MySQL join on hamming distance

join;MySQL

I have a table t1 with 2 columns, col1 has all possible combinations of strings of length 13 with alphabets of {1,2,3} and col2 has some integer X. Thus table has 3^13 rows in total.

For each of the strings I would need to know which other strings are exactly within a hamming distance of say 3 and get the sum of col2. So each of the strings have 2288 ( (13,3)*2^3) other strings with a hamming distance of 3.

My solution to this was to create table t2 with all possible mappings for each of the strings. So this table now has 3^13*2288 rows in it with columns col1 similar to t1 and col2 has all the strings within desired distance of string in col1. Then I would index both of tables on col1 and join them together on col1 and sum col2 on tbl1 and group over col2 in t2.

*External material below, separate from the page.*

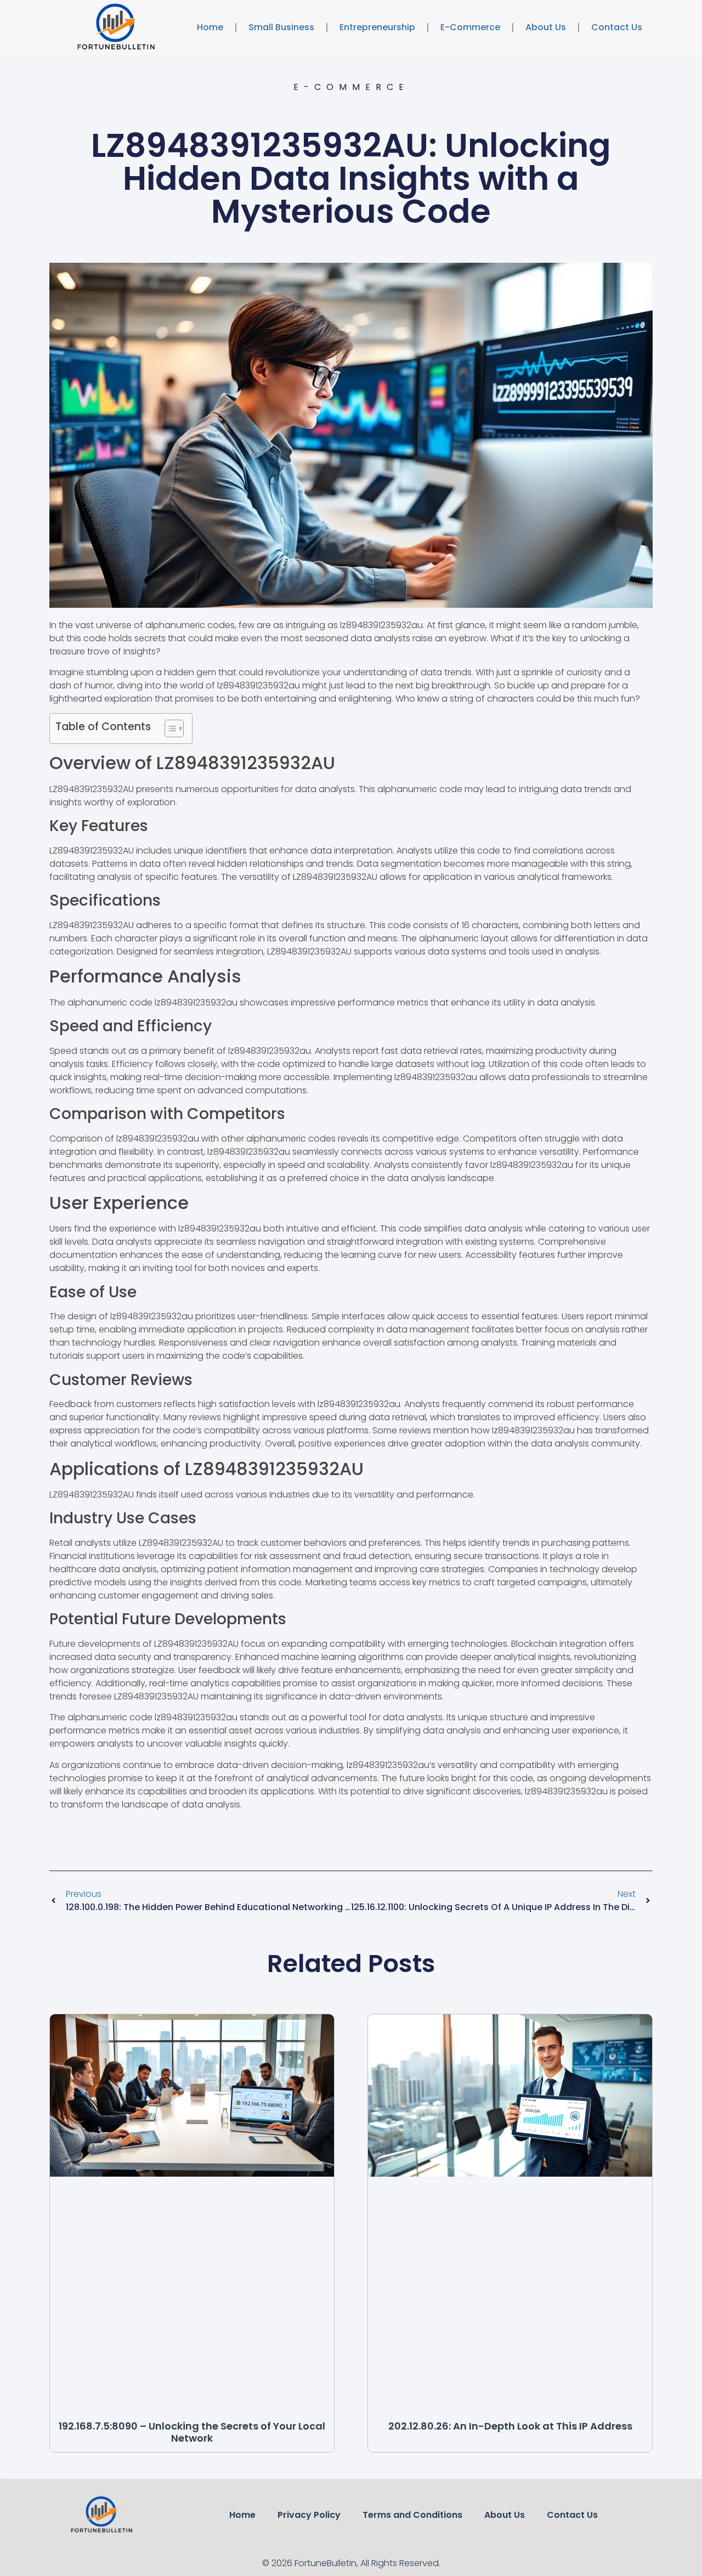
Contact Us (616, 27)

SELECT t2.col2,sum(t1.col2) FROM t1 JOIN t2 ON t1.col1=t2.col1 GROUP BY t2.col2

Problem is that when I try to execute this query it runs for ages and after 10 mins I get a timeout message from server.

My server is community version of MySQL 5.7 with standard configuration.

Whats wrong with this solution and/or configurations because it takes so long process this?

Best Answer

The reason why your query is so slow to execute, is because MySQL has to create a temporary table to sort t2 for grouping.

However if you create an index on the grouping column, MySQL doesn't need to create a temporary table, it can just use the index to access the rows in the correct order.

In this case I would suggest to use the primary key for this, saving the overhead of an additional index on disk. The data will be saved in the correct order already.

On t2 set the primary key to (col2, col1) (order is important here). t1 would just have the primary key as (col1).

To run your query try adding an ORDER BY NULL clause as well. This will prevent MySQL from doing an implicit order by during grouping.

You will probably still hit the 10 min timeout - depending on the hardware you use. You might try to use the SELECT ... INTO OUTFILE (docs) syntax to prevent sending the 1.5 million rows to the client. This query will then still finish even with your client connection timing out.

To save some disk space you should also think about adding an integer column as the primary key to t1 and reference this key only in both columns of t2, instead of saving the whole varchar twice there as well.